Plans and Interventions
Why contingency planning on Syria is both smart and dangerous.
It ought to be reassuring to read reports that the Departments of State and Defense are planning for various messy contingencies associated with the civil war in Syria. In general it is better to plan than not to plan. An irony, however, immediately comes to mind. A large-scale U.S. military intervention that lasted nearly nine years in a neighboring country was undertaken with insufficient planning—or insufficient attention to what planning did take place—regarding what would follow the toppling of that country's ruling autocrat. Now, extensive planning is being done for Syria, where, notwithstanding the agitation of some for the United States to get more actively involved, no one expects anything close to the sort of involvement that the United States had in Iraq. Some of the planning for a post-Assad Syria that the State Department reportedly is doing now sounds remarkably like a set of studies about a post-Saddam Iraq that the department initiated before the Iraq War but that those most responsible for launching and managing that war pointedly disregarded—to the extent that Donald Rumsfeld barred the State Department officials supervising the studies from attending meetings at the Pentagon.
The differences in the two episodes reflect the different approaches of the men at the top. One occurred under a president with confidence and swagger who trusted his gut, assessed people by looking into their eyeballs, and responded to some problems and dangers by saying to bring 'em on. The other is occurring under a president who, in reviewing policy regarding yet another intervention—in Afghanistan—took so much time in mulling over the implications of available options that he opened himself to charges of dithering.

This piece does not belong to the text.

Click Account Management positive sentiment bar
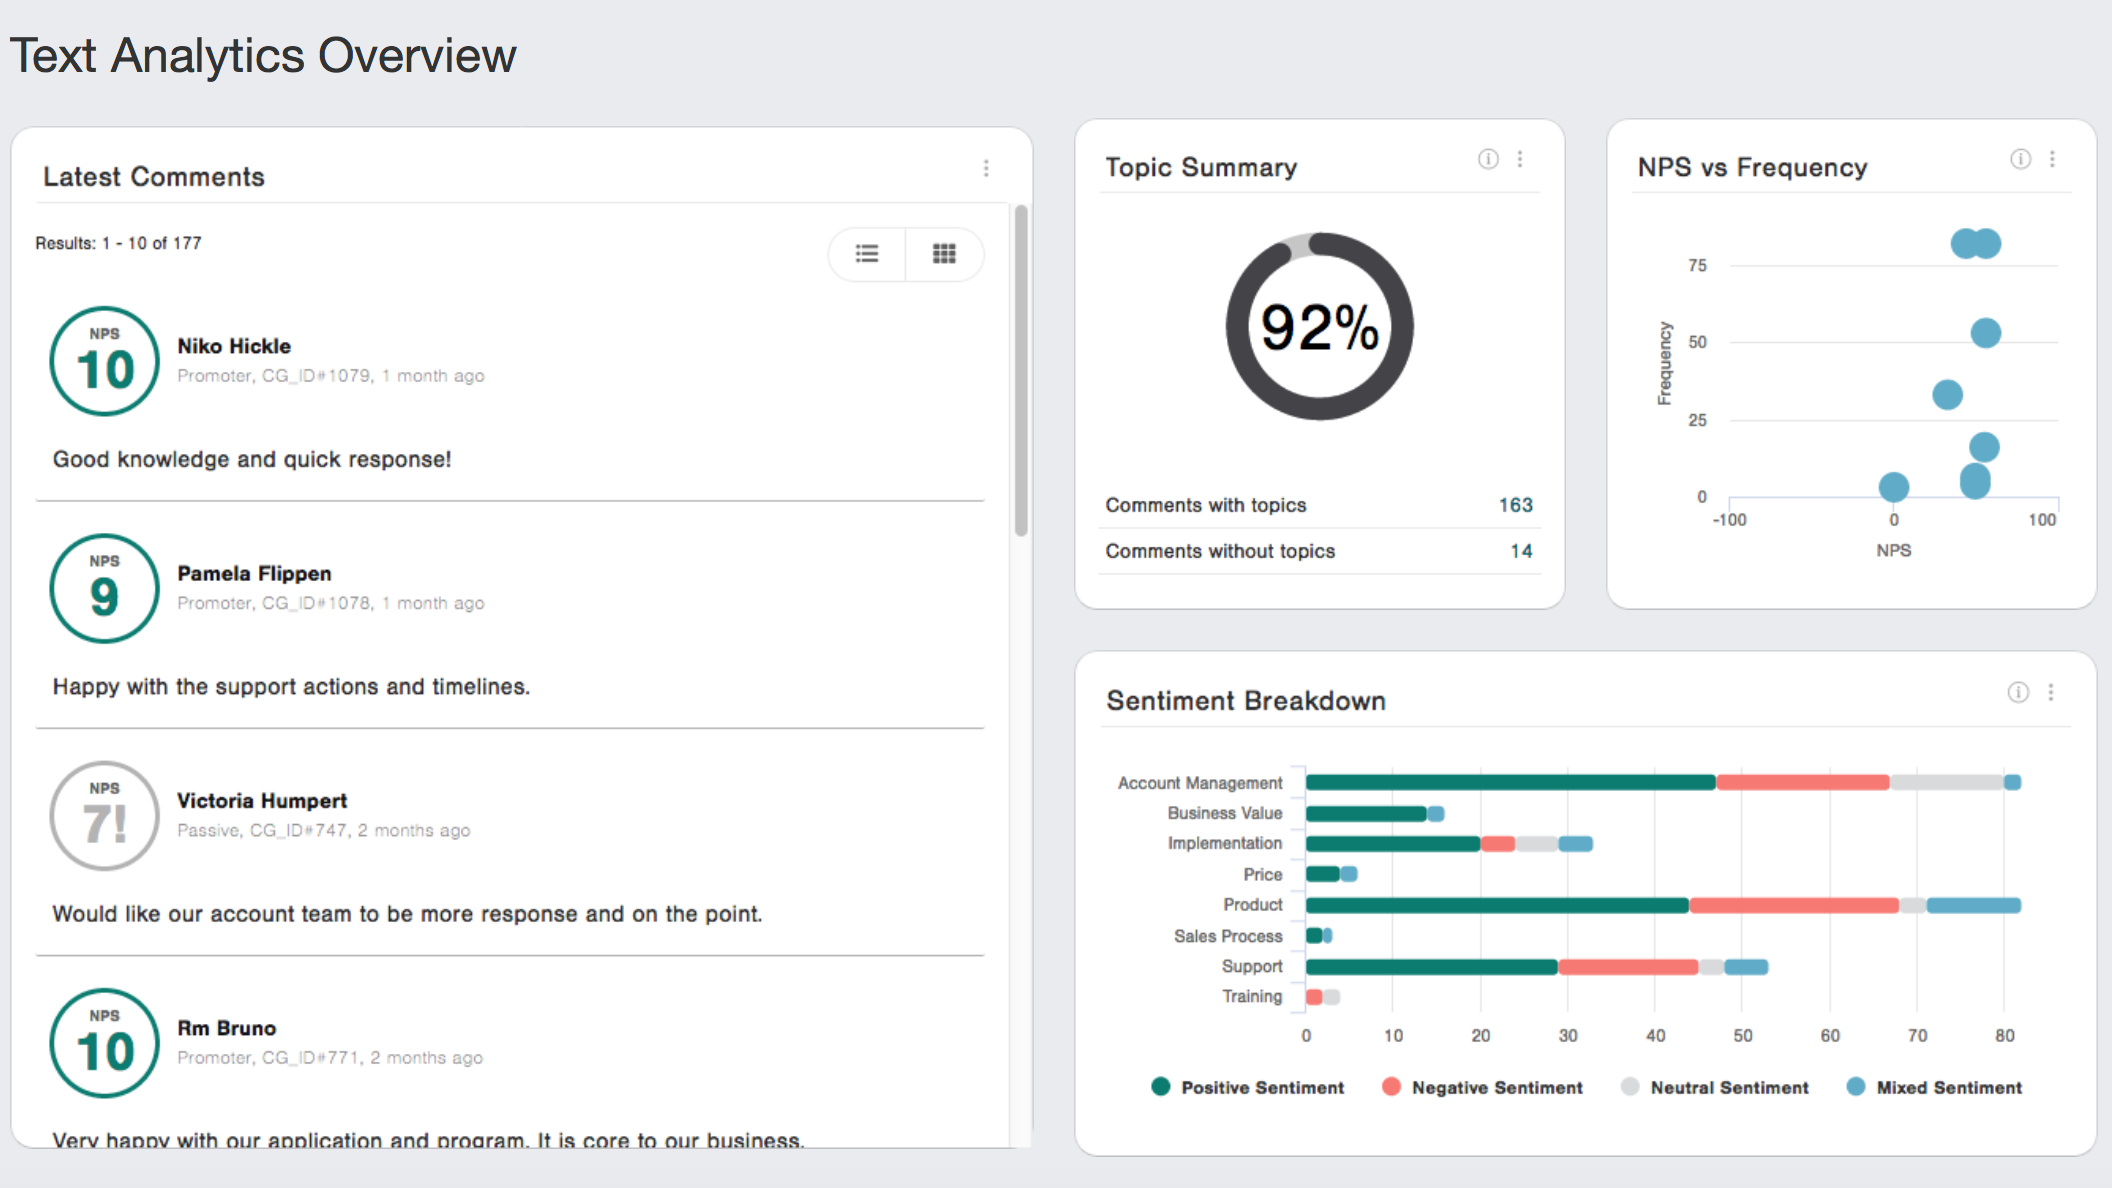 (1511, 782)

But maybe the different patterns regarding planning reflect more than just different operating styles at the top. Perhaps anything as bold and brazen as launching the Iraq War requires so much rose-colored optimism that careful planning for messy contingencies seems to those with the optimism to be something between an insult and a waste of time. Probably even more important to those who promoted the Iraq War was that any indication of planning for a mess would imply that there would be a mess, and that would have made more difficult the selling of the war to the public. Conversely, to the extent that Syria is accurately perceived as a no-win mess, this perception both limits any ideas about getting the United States more deeply involved and leads to a realization that planning is prudent even without deep involvement. So maybe there isn't that much irony involved after all.
Former ambassador James Dobbins said of the planning about Syria, “This is certainly a useful exercise, yet planning divorced from resources and power, as these efforts necessarily are, will have only limited impact on actual events.” This comment needs to be taken to heart. Although planning is generally better than an absence of planning, a potential hazard regarding the Syrian situation is that any attention to what the United States should do in response may inadvertently encourage the false notions that the United States has much ability to shape that situation and that by getting more deeply involved it can turn it into something other than a no-win proposition.